现在,很多弟子都十分怀念已故师长那出众的人品和声望。第二代掌门清十郎和弟弟传七郎,不仅从父亲那里继承了独具一格的家传武艺,还继承了吉冈宪法留下的庞大家资和巨大的声望。

这也为今日的祸端埋下了伏笔。有人这样认为。

现在吉冈门的弟子,并不是拜服在清十郎的名望之下,而是拜服在吉冈宪法的名望和吉冈派的盛名之下。只要在吉冈门完成武术学业,就可以在社会上通行无阻,所以吉冈门的弟子数量才会日益增多。

足利将军去世之后,清十郎这一代就失去了朝廷的俸禄。但是,吉冈宪法不喜玩乐,因此积攒下大量的财产。再加上气派的府邸,和门下众多的弟子,吉冈门在京都也算是数一数二的名门。姑且不论实力如何,仅凭外表,吉冈门就足以在崇尚武学的日本占有一席之地。

然而,就在墙内之人仍沉溺于自夸自大,过着享乐无度的日子时,外面的世界已经发生了翻天覆地的变化。

直到今天,武馆遭受到如此奇耻大辱,才使得这些不可一世的人清醒过来——宫本武藏,一个默默无闻的乡下人用手中的宝剑给他们上了一课。

事情的起因是这样的。

今早,门房来通报——作州吉野乡宫本村的浪人宫本武藏前来拜访。

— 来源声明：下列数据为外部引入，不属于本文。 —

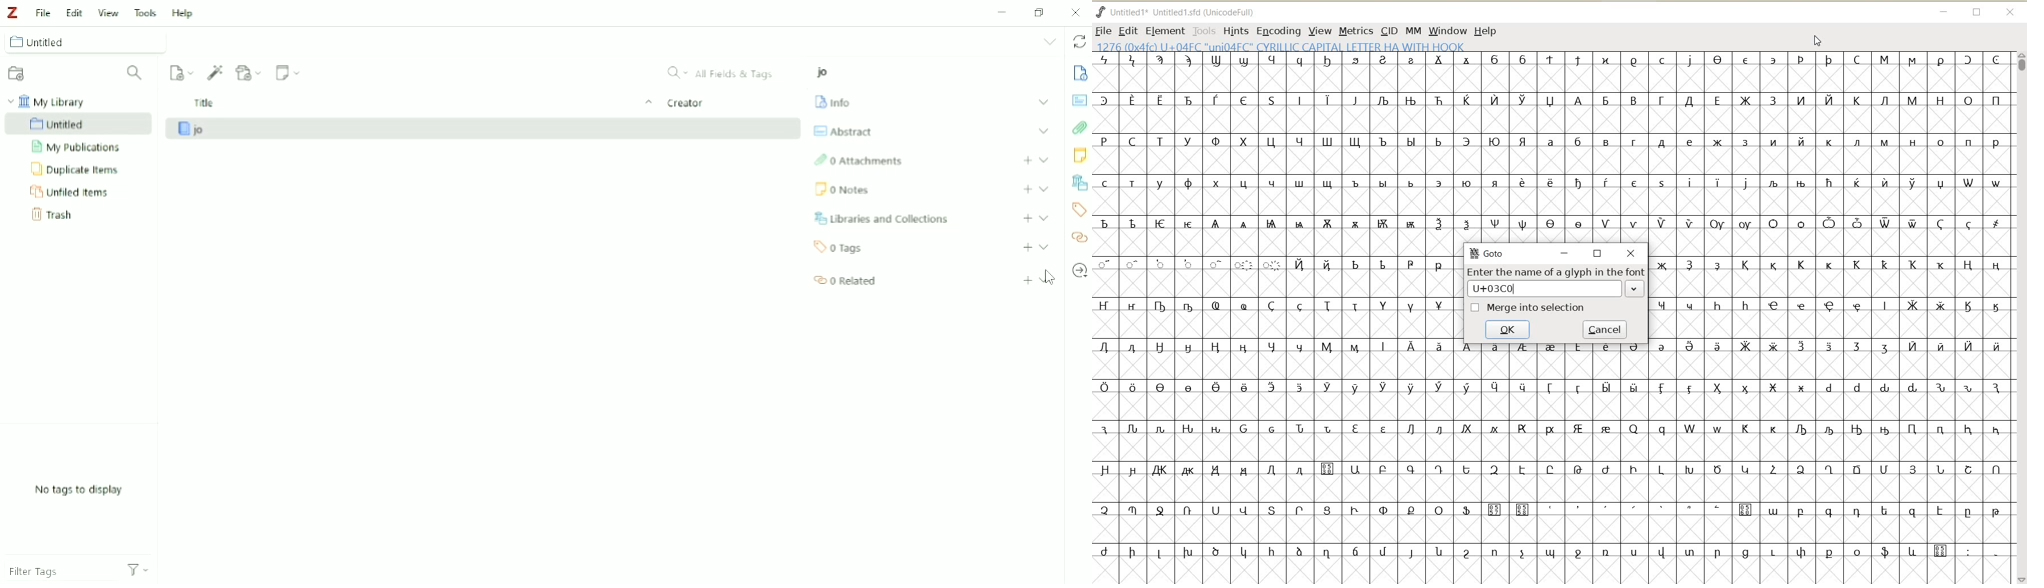  What do you see at coordinates (1027, 218) in the screenshot?
I see `Add` at bounding box center [1027, 218].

在场的弟子便问他是一个什么样的人,门房回答:年纪二十一二岁,身高六尺左右,就像一头从黑夜里跑出来的猛兽一样。他的头发好像一年都没梳理过,乱蓬蓬地绑成一束。衣服也被雨水淋得污秽不堪,看不出衣服是素色的还是花纹的,也分不清衣料是黑色的还是棕色的,还有一股刺鼻的味道。他的背上背着一个包袱,是那种游学武者专用的系着纸绳的布袋子。虽说,近来很多习武的人都是这种打扮,但他显得十分滑稽可笑。

这没什么,也许他只是想来讨口吃的,弟子们这样想着。可是门房却说,那人是来跟掌门吉冈清十郎师傅讨教武艺的。听到这儿,弟子们不觉大笑起来。有人说把他撵走,也有人说要问清楚他的门派、师从何处。然后,门房就半开玩笑半认真地问了这些问题。结果,对方的回答更令人叫绝。

他说,年幼时曾跟父亲学过棍术。之后,但凡有练武之人来到村里,他都会跟他们切磋武艺。他十七岁离开故乡,以后的三年里专心攻读各类书籍。去年,他整整一年都躲在山里,以树木和山神为师,钻研剑法。总之,他是无门无派的。将来,他打算吸收鬼一法眼的奥妙,参酌京八流的精髓,效法吉冈宪法师傅自成一格,创立宫本派。虽然目前实力不足,但他会一心致力于这个目标。